Search the records below for "will" and copy every line it turns up in.

(Beginning of DATA FOR REVIEW)

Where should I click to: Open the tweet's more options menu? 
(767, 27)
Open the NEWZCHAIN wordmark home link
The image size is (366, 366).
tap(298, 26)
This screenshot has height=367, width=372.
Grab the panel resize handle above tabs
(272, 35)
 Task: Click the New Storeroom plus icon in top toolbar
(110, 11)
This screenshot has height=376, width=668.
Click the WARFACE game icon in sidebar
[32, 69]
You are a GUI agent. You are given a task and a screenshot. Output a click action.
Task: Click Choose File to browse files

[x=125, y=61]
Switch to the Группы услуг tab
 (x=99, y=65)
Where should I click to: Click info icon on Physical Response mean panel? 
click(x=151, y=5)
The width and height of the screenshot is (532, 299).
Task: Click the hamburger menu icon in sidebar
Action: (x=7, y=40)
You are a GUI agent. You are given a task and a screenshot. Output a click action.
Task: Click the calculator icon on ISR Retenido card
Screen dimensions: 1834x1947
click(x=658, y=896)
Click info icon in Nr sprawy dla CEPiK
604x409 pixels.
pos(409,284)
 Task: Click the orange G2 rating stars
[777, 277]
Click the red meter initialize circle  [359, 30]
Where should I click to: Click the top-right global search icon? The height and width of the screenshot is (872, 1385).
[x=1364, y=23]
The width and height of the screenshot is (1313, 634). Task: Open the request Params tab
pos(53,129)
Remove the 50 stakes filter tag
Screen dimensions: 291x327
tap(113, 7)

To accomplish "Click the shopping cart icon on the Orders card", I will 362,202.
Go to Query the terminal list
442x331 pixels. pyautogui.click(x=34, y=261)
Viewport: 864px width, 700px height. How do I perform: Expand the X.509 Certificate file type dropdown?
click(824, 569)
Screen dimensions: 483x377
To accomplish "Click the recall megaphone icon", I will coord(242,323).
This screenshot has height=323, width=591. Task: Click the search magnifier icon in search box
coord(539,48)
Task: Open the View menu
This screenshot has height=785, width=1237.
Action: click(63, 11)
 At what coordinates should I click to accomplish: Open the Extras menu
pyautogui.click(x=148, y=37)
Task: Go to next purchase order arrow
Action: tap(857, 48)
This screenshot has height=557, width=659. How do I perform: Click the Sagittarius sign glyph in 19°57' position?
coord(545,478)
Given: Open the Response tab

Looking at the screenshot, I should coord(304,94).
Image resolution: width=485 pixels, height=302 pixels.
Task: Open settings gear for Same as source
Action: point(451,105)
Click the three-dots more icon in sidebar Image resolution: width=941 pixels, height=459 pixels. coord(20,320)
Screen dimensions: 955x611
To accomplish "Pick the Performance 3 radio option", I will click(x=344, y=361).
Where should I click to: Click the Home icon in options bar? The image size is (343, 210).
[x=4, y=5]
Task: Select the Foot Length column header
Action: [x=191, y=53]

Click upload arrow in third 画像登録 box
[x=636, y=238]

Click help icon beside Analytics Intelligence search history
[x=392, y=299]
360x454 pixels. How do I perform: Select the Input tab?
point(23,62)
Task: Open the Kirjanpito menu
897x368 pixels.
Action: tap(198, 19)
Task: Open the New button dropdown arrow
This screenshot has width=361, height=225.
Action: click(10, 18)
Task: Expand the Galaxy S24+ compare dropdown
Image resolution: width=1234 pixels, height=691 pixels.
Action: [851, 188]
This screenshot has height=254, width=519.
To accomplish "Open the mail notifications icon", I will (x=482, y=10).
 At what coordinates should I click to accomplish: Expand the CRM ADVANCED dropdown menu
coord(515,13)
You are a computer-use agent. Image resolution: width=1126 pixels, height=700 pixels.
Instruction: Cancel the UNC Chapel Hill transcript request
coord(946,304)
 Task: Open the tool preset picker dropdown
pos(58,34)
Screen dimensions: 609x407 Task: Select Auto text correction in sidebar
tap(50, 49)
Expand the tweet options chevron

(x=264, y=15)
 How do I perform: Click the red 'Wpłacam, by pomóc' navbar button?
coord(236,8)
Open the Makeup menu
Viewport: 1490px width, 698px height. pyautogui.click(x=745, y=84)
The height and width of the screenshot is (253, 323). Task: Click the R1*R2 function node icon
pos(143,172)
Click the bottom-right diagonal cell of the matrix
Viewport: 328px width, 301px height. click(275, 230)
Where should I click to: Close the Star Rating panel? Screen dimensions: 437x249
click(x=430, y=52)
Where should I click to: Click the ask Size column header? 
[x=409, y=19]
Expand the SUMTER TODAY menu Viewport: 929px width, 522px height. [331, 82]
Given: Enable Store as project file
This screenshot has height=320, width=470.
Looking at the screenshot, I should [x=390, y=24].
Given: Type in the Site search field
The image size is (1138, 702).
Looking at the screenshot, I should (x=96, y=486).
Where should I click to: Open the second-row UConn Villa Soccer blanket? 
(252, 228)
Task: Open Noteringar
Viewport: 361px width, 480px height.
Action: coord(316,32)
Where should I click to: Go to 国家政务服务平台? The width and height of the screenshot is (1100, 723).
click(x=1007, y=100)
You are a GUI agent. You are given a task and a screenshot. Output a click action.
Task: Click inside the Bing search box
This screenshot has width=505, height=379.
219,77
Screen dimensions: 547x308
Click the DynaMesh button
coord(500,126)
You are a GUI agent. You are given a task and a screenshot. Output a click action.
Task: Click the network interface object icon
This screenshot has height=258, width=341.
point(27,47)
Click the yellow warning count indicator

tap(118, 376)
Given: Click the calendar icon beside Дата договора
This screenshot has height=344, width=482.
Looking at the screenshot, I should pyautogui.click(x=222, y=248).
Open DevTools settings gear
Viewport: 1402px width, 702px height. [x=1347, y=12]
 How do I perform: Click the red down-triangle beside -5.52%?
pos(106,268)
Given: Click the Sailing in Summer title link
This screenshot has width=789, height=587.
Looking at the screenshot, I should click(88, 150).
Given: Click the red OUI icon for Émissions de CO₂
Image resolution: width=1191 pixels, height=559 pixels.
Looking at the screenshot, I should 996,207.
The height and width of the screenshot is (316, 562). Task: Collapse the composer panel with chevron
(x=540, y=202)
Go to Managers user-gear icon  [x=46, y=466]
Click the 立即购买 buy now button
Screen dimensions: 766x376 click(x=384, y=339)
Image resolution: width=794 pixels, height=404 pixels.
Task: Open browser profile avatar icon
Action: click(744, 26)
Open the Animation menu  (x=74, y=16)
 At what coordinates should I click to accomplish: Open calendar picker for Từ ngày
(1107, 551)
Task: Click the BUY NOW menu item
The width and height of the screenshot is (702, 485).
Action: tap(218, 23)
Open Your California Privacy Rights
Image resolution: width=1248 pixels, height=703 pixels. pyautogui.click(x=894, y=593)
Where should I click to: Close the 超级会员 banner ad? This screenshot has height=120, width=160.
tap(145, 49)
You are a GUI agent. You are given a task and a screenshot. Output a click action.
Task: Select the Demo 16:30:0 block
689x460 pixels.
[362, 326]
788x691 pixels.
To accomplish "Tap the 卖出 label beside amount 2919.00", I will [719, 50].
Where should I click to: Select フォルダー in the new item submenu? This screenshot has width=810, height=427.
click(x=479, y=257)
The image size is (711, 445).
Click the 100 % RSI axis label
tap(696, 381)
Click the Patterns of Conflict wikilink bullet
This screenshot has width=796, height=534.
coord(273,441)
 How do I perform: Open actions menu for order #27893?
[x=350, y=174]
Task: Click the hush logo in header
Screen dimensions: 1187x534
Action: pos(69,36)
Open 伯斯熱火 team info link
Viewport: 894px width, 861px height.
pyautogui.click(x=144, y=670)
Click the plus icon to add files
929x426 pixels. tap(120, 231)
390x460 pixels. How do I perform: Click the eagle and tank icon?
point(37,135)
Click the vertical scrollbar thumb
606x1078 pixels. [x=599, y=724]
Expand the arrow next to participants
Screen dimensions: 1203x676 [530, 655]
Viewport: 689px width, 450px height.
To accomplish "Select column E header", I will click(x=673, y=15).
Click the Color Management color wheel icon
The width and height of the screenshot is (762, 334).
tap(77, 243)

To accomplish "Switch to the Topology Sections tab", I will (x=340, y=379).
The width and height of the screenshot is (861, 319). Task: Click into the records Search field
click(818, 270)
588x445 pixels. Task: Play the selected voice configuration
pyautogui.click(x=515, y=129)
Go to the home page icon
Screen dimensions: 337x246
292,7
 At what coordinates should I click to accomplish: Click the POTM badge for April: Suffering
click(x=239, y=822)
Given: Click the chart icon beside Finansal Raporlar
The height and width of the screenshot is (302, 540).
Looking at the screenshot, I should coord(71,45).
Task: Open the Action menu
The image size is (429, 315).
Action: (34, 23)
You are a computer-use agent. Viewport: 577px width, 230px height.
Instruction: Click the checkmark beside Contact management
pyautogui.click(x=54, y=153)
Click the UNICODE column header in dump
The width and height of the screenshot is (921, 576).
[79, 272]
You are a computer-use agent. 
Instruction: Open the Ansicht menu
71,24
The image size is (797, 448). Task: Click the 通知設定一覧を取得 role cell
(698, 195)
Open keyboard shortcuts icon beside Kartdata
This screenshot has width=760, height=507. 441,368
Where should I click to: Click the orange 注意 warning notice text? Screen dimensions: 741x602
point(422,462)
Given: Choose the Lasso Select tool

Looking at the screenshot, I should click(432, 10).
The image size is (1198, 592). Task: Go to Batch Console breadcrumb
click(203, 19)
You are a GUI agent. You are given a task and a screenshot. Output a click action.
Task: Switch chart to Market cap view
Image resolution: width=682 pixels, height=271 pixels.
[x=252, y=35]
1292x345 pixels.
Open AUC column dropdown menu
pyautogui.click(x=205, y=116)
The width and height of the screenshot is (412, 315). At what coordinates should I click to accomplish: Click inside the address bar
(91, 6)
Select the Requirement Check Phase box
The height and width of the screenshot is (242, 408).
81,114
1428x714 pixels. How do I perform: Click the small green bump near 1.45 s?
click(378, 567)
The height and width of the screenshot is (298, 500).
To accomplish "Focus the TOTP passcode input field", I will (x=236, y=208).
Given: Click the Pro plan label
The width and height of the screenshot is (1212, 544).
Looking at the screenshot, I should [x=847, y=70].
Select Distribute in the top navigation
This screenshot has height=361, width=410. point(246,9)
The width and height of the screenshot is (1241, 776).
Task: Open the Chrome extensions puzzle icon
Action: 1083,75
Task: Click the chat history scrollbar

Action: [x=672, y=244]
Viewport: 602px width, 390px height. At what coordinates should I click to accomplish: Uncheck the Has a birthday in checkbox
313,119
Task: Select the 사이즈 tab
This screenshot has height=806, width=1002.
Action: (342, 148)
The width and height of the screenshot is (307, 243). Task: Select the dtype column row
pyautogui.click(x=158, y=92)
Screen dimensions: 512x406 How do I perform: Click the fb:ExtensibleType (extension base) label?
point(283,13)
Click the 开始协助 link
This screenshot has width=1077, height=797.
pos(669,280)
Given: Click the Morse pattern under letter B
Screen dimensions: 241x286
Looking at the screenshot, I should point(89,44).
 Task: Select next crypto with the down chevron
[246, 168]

(End of DATA FOR REVIEW)

## YOUR RESPONSE
To accomplish "Click the shopping cart icon on the Orders card", I will 362,202.
To accomplish "Click the recall megaphone icon", I will coord(242,323).
To accomplish "Pick the Performance 3 radio option", I will click(x=344, y=361).
To accomplish "Open the mail notifications icon", I will (x=482, y=10).
To accomplish "Tap the 卖出 label beside amount 2919.00", I will [719, 50].
To accomplish "Select column E header", I will click(x=673, y=15).
To accomplish "Switch to the Topology Sections tab", I will (x=340, y=379).
To accomplish "Focus the TOTP passcode input field", I will (x=236, y=208).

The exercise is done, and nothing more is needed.